
[49]        The trustee maintains that the beneficiaries have vested interests only in the $5,000 per year referenced in the will, not in the capital or annual income, or in CRA disbursement quotas. 

[50]        With respect, I am satisfied based on the language used to confer the trusts that they contemplate their eventual exhaustion, therefore, the Charitable Trusts Beneficiaries interests are vested.  There is no contingency left for these beneficiaries to have to wait.  The language is clear that these beneficiaries have a right to an equal share of the residue of the estate as it has been divided.  It can be drawn by both income and capital and they have the right to their share until a point that those funds are exhausted.  There are no further contingencies.  There is nothing else that need happen for the Charitable Trust Beneficiaries to be entitled.

iii.      Have the Charitable Trusts Beneficiaries satisfied the court that it is appropriate to issue an order confirming the arrangement pursuant to s. 3(5)(a) of the Variation of Trusts Act?

Things to do ::
(1) In the ruling on the charitable trusts, rewrite everything from "[50]        With respect, I" down to "to be entitled.", putting "depleted" in place of "exhausted".
(2) Continue the ruling on the charitable trusts, starting after its last sentence.

Material shown ::
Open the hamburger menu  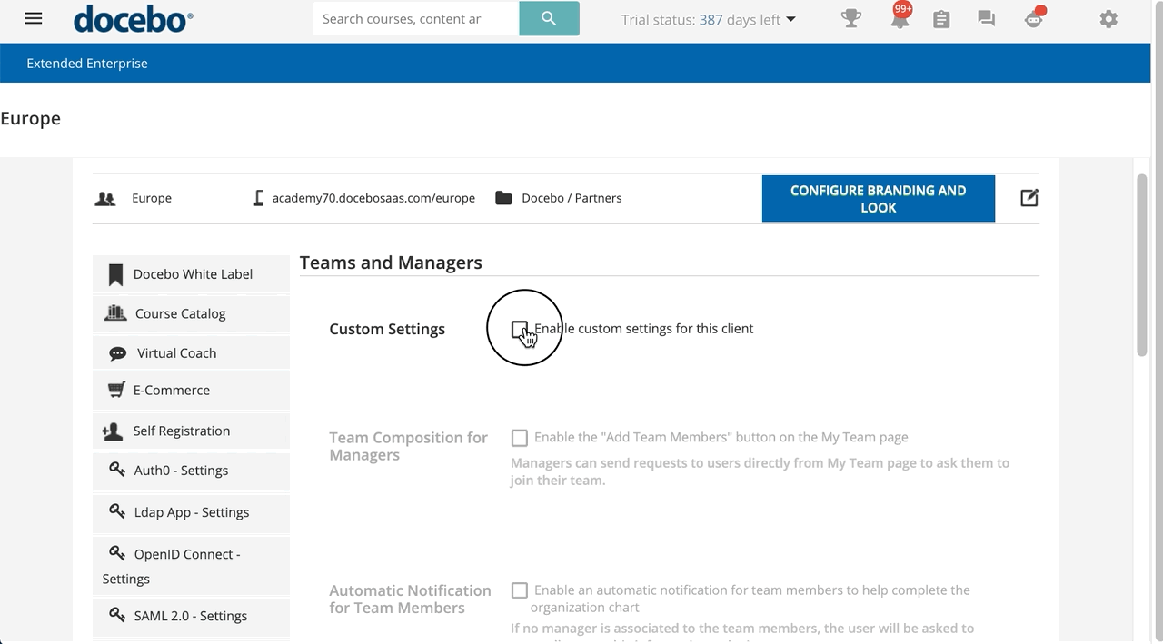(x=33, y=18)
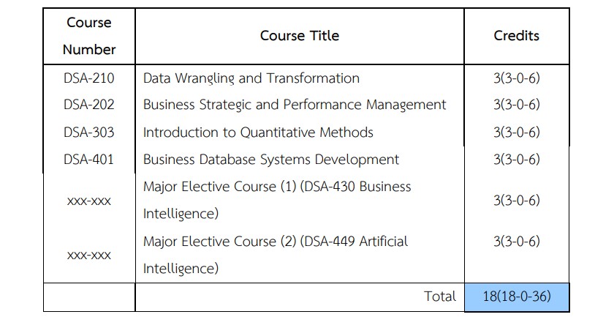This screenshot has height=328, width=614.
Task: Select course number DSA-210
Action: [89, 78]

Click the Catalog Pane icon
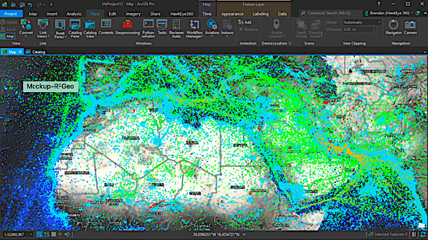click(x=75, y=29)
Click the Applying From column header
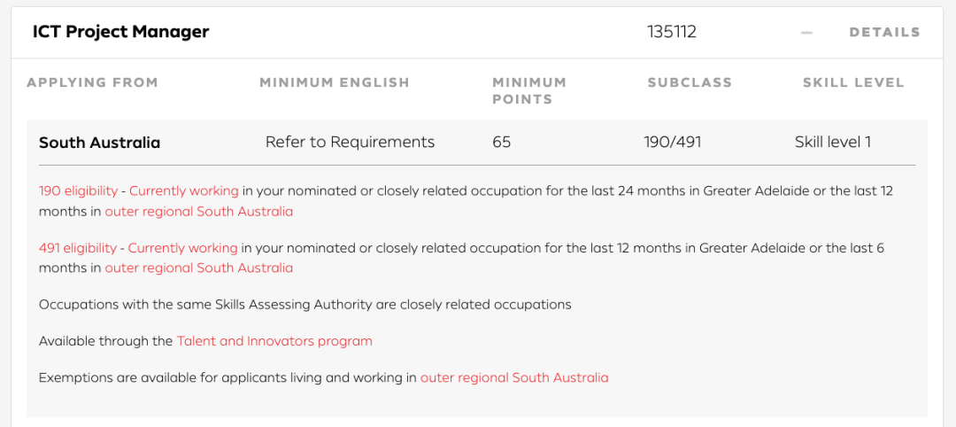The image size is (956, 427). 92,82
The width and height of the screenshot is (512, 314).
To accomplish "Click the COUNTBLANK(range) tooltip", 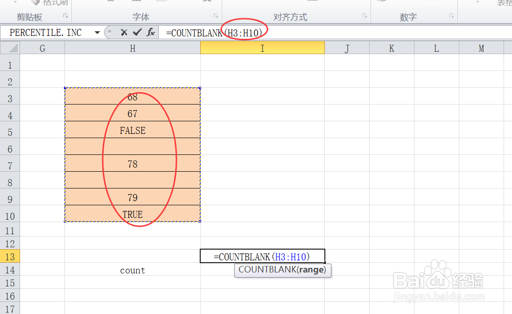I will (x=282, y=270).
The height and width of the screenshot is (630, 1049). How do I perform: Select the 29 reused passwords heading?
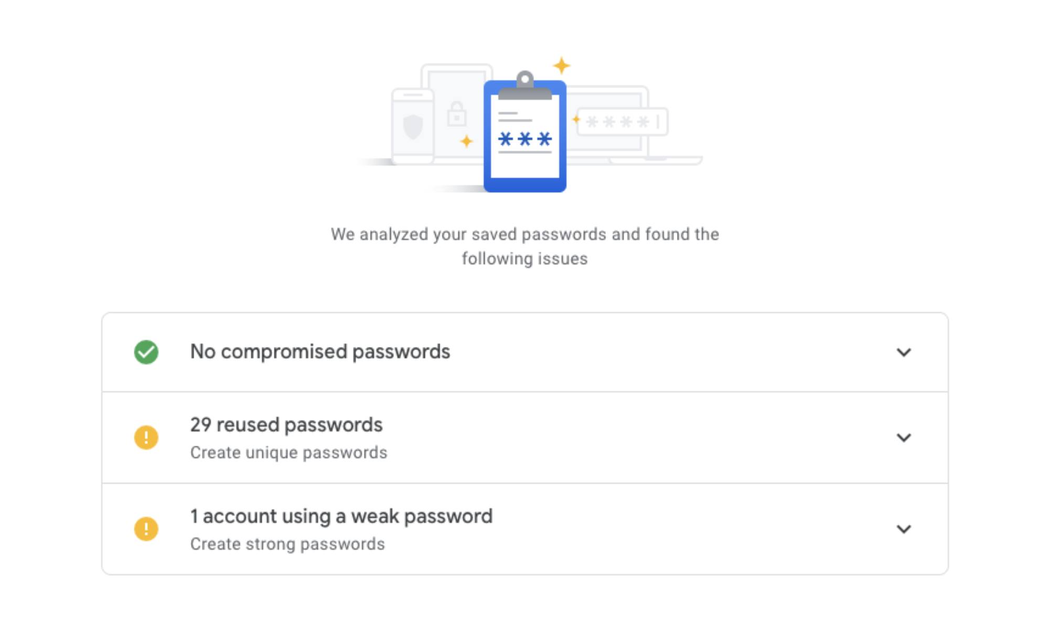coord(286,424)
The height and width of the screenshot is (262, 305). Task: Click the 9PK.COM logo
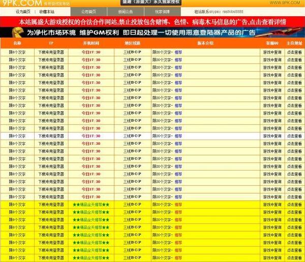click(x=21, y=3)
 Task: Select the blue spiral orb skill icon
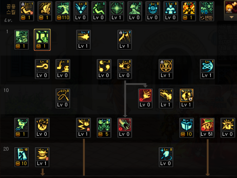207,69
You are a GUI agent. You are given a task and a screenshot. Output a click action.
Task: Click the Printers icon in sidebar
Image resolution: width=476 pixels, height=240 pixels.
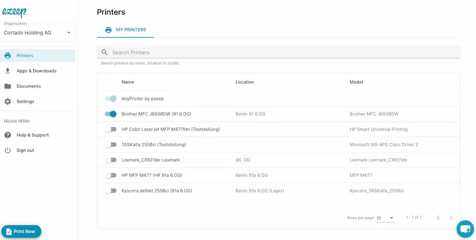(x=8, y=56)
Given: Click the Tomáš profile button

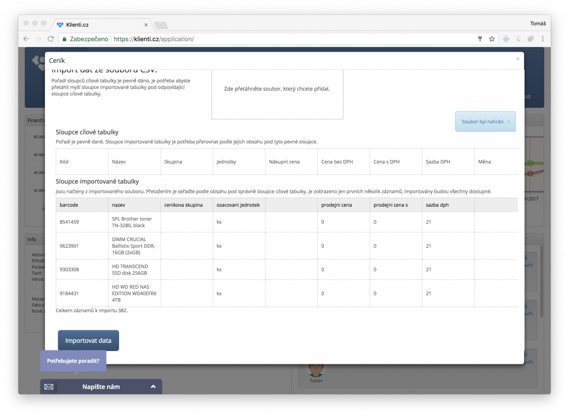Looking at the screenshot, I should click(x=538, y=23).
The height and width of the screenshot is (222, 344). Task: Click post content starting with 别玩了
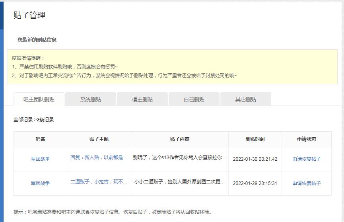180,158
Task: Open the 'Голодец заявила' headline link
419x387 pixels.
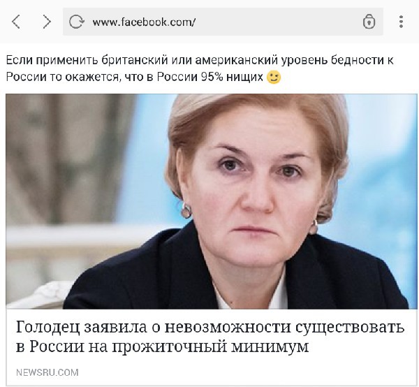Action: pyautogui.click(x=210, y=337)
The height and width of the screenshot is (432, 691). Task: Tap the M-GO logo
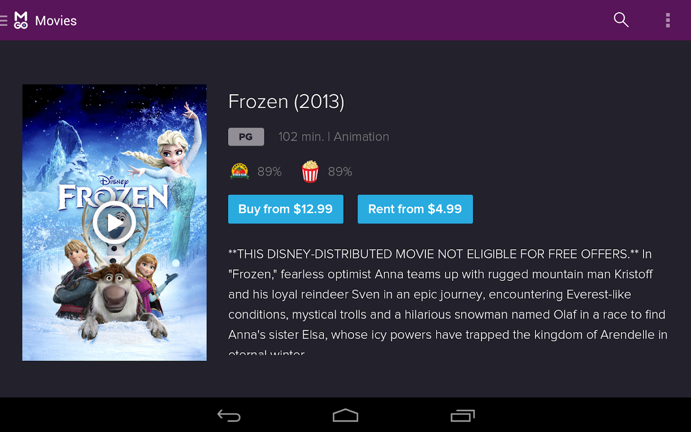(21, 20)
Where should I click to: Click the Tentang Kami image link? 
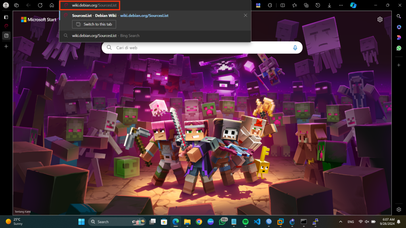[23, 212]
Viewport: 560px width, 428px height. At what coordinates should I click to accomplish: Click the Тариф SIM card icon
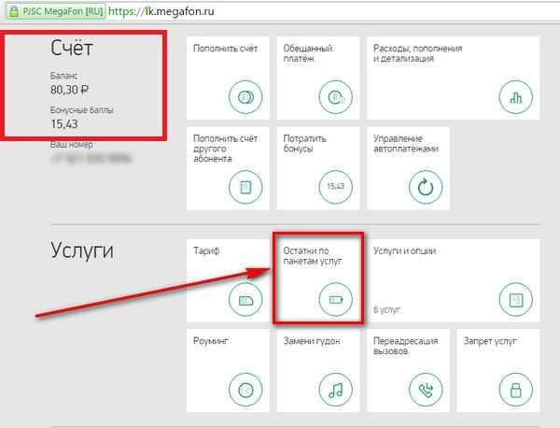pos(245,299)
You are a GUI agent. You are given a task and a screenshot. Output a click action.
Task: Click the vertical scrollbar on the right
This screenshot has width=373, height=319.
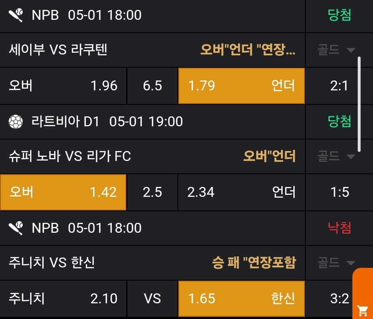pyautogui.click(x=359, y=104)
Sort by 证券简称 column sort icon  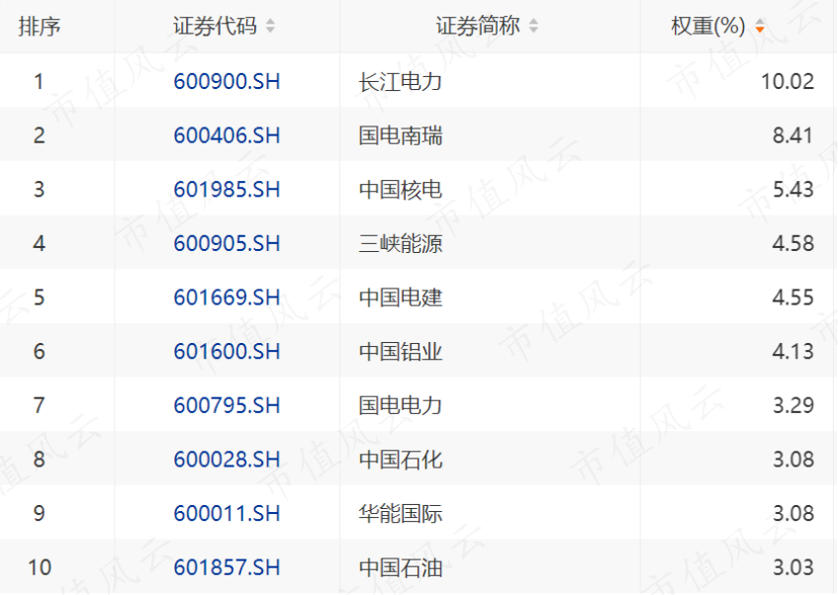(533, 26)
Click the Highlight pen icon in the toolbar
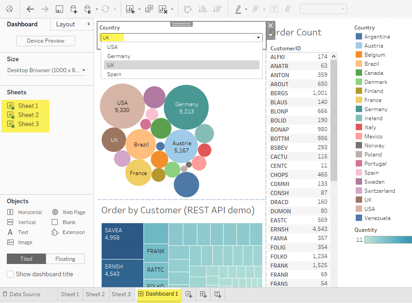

Your responses ::
(1)
[50]        With respect, I am satisfied based on the language used to confer the trusts that they contemplate their eventual exhaustion, therefore, the Charitable Trusts Beneficiaries interests are vested.  There is no contingency left for these beneficiaries to have to wait.  The language is clear that these beneficiaries have a right to an equal share of the residue of the estate as it has been divided.  It can be drawn by both income and capital and they have the right to their share until a point that those funds are depleted.  There are no further contingencies.  There is nothing else that need happen for the Charitable Trust Beneficiaries to be entitled.

(2)
[51]        One of the considerations relevant to variation is “the intention of the settlor of the trust, if the settlor’s intention is objectively discernible”: s. 3(5)(a).  This is one of the factors which the court is directed to “have regard to” under s. 3(2)(a); it is, as Scotia Trust admits, not a determining factor.

[52]         Scotia Trust says a reading of the will makes it clear that the variation being sought is contrary to the testator’s intention.  First, the disbursements to the beneficiaries are handled differently than the one-off gift to the Colchester Hospital ladies Auxiliary.  Second, one of the trusts – to the Truro Rotary Club – is specifically designated for “welfare work.”  Third, the testator appointed a corporate trustee, which can endure indefinitely.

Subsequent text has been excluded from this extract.